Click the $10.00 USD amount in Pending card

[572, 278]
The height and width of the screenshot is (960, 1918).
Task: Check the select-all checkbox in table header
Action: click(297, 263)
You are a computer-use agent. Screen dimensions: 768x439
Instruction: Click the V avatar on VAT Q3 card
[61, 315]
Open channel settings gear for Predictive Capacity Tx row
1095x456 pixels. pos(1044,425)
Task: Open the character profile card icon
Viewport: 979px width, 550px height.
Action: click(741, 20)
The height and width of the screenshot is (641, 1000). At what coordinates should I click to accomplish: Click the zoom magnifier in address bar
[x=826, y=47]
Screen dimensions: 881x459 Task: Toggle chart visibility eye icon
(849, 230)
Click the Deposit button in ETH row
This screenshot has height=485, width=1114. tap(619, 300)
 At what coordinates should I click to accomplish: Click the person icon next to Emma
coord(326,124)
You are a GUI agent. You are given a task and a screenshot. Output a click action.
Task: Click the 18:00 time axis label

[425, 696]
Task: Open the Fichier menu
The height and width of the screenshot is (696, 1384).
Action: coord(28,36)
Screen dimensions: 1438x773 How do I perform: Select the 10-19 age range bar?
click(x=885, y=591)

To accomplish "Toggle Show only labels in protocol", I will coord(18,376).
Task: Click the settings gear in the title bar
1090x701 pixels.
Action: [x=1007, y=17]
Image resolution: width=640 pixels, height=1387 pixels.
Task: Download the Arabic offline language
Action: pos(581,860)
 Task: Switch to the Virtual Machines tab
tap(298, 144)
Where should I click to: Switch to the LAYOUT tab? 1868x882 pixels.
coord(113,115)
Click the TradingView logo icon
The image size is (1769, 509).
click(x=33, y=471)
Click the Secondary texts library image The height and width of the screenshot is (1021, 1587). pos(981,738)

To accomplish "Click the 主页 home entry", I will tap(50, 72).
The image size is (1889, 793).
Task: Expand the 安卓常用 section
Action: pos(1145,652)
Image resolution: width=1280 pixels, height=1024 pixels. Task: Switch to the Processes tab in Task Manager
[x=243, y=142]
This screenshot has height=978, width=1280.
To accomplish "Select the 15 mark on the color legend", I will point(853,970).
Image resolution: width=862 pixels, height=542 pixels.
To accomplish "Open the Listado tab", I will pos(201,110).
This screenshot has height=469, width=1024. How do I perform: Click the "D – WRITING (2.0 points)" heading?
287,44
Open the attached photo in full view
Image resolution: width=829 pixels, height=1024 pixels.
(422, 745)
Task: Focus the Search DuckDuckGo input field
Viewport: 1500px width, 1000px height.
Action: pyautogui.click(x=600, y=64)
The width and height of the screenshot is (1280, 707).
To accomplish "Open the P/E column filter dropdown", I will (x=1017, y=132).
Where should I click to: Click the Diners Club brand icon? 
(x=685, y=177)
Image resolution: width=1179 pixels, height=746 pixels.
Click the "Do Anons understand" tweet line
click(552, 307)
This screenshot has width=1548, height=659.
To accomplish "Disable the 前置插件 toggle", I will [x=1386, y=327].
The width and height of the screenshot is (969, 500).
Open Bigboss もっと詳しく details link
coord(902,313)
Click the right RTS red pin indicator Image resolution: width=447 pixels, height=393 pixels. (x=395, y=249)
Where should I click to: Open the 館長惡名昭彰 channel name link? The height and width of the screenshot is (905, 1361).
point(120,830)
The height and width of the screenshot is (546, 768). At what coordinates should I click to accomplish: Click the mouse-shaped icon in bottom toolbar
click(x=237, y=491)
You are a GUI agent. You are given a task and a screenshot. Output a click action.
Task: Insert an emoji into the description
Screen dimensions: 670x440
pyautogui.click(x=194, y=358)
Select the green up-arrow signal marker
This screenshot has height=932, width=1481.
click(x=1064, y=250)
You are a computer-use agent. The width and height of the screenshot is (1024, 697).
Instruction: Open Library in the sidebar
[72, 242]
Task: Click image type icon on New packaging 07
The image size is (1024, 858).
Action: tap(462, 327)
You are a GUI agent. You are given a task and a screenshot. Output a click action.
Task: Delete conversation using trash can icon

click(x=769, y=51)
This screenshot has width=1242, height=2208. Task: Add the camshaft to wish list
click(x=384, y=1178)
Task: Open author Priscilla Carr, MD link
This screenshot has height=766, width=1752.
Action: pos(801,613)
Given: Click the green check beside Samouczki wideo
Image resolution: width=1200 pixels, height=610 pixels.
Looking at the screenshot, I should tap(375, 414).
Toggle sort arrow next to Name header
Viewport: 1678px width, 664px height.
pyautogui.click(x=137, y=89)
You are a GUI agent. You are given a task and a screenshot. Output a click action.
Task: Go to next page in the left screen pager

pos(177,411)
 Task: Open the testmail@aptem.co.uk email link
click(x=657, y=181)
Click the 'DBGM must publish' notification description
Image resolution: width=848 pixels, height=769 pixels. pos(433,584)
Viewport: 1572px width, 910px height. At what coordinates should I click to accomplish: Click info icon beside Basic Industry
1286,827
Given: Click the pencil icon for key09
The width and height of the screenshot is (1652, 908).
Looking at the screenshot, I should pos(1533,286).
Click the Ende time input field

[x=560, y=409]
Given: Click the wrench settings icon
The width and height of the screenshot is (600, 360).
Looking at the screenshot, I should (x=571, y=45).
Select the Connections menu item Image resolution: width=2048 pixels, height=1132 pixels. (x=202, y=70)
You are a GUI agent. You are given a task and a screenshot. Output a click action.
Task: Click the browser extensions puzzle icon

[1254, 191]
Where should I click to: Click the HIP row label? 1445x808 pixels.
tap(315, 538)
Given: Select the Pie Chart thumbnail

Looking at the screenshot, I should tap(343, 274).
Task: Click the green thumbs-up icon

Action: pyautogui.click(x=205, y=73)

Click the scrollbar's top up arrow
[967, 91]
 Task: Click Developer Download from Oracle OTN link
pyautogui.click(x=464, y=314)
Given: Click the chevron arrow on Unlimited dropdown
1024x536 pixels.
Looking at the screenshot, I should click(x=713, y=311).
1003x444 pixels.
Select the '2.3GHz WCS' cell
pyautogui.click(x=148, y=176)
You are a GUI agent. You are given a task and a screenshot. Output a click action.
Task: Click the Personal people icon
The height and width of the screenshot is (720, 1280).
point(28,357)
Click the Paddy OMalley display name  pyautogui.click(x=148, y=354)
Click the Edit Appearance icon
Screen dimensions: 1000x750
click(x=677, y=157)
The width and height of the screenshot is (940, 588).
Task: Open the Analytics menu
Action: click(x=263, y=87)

WHAT NEEDS TO BE DONE: The data above should be copied out with complete accuracy.

SOLUTION:
Click the $10.00 USD amount in Pending card

[572, 278]
The height and width of the screenshot is (960, 1918).
Task: Check the select-all checkbox in table header
Action: click(297, 263)
You are a computer-use agent. Screen dimensions: 768x439
Instruction: Click the V avatar on VAT Q3 card
[61, 315]
Open channel settings gear for Predictive Capacity Tx row
1095x456 pixels. pos(1044,425)
Task: Open the character profile card icon
Viewport: 979px width, 550px height.
Action: click(741, 20)
The height and width of the screenshot is (641, 1000). At what coordinates should I click to accomplish: Click the zoom magnifier in address bar
[x=826, y=47]
Screen dimensions: 881x459 Task: Toggle chart visibility eye icon
(849, 230)
Click the Deposit button in ETH row
This screenshot has height=485, width=1114. tap(619, 300)
 At what coordinates should I click to accomplish: Click the person icon next to Emma
coord(326,124)
You are a GUI agent. You are given a task and a screenshot. Output a click action.
Task: Click the 18:00 time axis label

[425, 696]
Task: Open the Fichier menu
The height and width of the screenshot is (696, 1384).
Action: coord(28,36)
Screen dimensions: 1438x773 How do I perform: Select the 10-19 age range bar?
click(x=885, y=591)

To accomplish "Toggle Show only labels in protocol", I will coord(18,376).
Task: Click the settings gear in the title bar
1090x701 pixels.
Action: [x=1007, y=17]
Image resolution: width=640 pixels, height=1387 pixels.
Task: Download the Arabic offline language
Action: pos(581,860)
 Task: Switch to the Virtual Machines tab
tap(298, 144)
Where should I click to: Switch to the LAYOUT tab? 1868x882 pixels.
coord(113,115)
Click the TradingView logo icon
The image size is (1769, 509).
click(x=33, y=471)
Click the Secondary texts library image The height and width of the screenshot is (1021, 1587). pos(981,738)

To accomplish "Click the 主页 home entry", I will tap(50, 72).
The image size is (1889, 793).
Task: Expand the 安卓常用 section
Action: pos(1145,652)
Image resolution: width=1280 pixels, height=1024 pixels. Task: Switch to the Processes tab in Task Manager
[x=243, y=142]
This screenshot has height=978, width=1280.
To accomplish "Select the 15 mark on the color legend", I will point(853,970).
Image resolution: width=862 pixels, height=542 pixels.
To accomplish "Open the Listado tab", I will pos(201,110).
This screenshot has height=469, width=1024. How do I perform: Click the "D – WRITING (2.0 points)" heading?
287,44
Open the attached photo in full view
Image resolution: width=829 pixels, height=1024 pixels.
(422, 745)
Task: Focus the Search DuckDuckGo input field
Viewport: 1500px width, 1000px height.
Action: pyautogui.click(x=600, y=64)
The width and height of the screenshot is (1280, 707).
To accomplish "Open the P/E column filter dropdown", I will (x=1017, y=132).
Where should I click to: Click the Diners Club brand icon? 
(x=685, y=177)
Image resolution: width=1179 pixels, height=746 pixels.
Click the "Do Anons understand" tweet line
click(552, 307)
This screenshot has width=1548, height=659.
To accomplish "Disable the 前置插件 toggle", I will [x=1386, y=327].
The width and height of the screenshot is (969, 500).
Open Bigboss もっと詳しく details link
coord(902,313)
Click the right RTS red pin indicator Image resolution: width=447 pixels, height=393 pixels. (x=395, y=249)
Where should I click to: Open the 館長惡名昭彰 channel name link? The height and width of the screenshot is (905, 1361).
point(120,830)
The height and width of the screenshot is (546, 768). At what coordinates should I click to accomplish: Click the mouse-shaped icon in bottom toolbar
click(x=237, y=491)
You are a GUI agent. You are given a task and a screenshot. Output a click action.
Task: Insert an emoji into the description
Screen dimensions: 670x440
pyautogui.click(x=194, y=358)
Select the green up-arrow signal marker
This screenshot has height=932, width=1481.
click(x=1064, y=250)
You are a computer-use agent. The width and height of the screenshot is (1024, 697).
Instruction: Open Library in the sidebar
[72, 242]
Task: Click image type icon on New packaging 07
The image size is (1024, 858).
Action: tap(462, 327)
You are a GUI agent. You are given a task and a screenshot. Output a click action.
Task: Delete conversation using trash can icon

click(x=769, y=51)
This screenshot has width=1242, height=2208. Task: Add the camshaft to wish list
click(x=384, y=1178)
Task: Open author Priscilla Carr, MD link
This screenshot has height=766, width=1752.
Action: pos(801,613)
Given: Click the green check beside Samouczki wideo
Image resolution: width=1200 pixels, height=610 pixels.
Looking at the screenshot, I should tap(375, 414).
Toggle sort arrow next to Name header
Viewport: 1678px width, 664px height.
pyautogui.click(x=137, y=89)
You are a GUI agent. You are given a task and a screenshot. Output a click action.
Task: Go to next page in the left screen pager

pos(177,411)
 Task: Open the testmail@aptem.co.uk email link
click(x=657, y=181)
Click the 'DBGM must publish' notification description
Image resolution: width=848 pixels, height=769 pixels. pos(433,584)
Viewport: 1572px width, 910px height. At what coordinates should I click to accomplish: Click info icon beside Basic Industry
1286,827
Given: Click the pencil icon for key09
The width and height of the screenshot is (1652, 908).
Looking at the screenshot, I should pos(1533,286).
Click the Ende time input field

[x=560, y=409]
Given: Click the wrench settings icon
The width and height of the screenshot is (600, 360).
Looking at the screenshot, I should (x=571, y=45).
Select the Connections menu item Image resolution: width=2048 pixels, height=1132 pixels. (x=202, y=70)
You are a GUI agent. You are given a task and a screenshot. Output a click action.
Task: Click the browser extensions puzzle icon

[1254, 191]
Where should I click to: Click the HIP row label? 1445x808 pixels.
tap(315, 538)
Given: Select the Pie Chart thumbnail

Looking at the screenshot, I should tap(343, 274).
Task: Click the green thumbs-up icon

Action: pyautogui.click(x=205, y=73)

Click the scrollbar's top up arrow
[967, 91]
 Task: Click Developer Download from Oracle OTN link
pyautogui.click(x=464, y=314)
Given: Click the chevron arrow on Unlimited dropdown
1024x536 pixels.
Looking at the screenshot, I should click(x=713, y=311).
1003x444 pixels.
Select the '2.3GHz WCS' cell
pyautogui.click(x=148, y=176)
You are a GUI agent. You are given a task and a screenshot. Output a click action.
Task: Click the Personal people icon
The height and width of the screenshot is (720, 1280).
point(28,357)
Click the Paddy OMalley display name  pyautogui.click(x=148, y=354)
Click the Edit Appearance icon
Screen dimensions: 1000x750
click(x=677, y=157)
The width and height of the screenshot is (940, 588).
Task: Open the Analytics menu
Action: click(x=263, y=87)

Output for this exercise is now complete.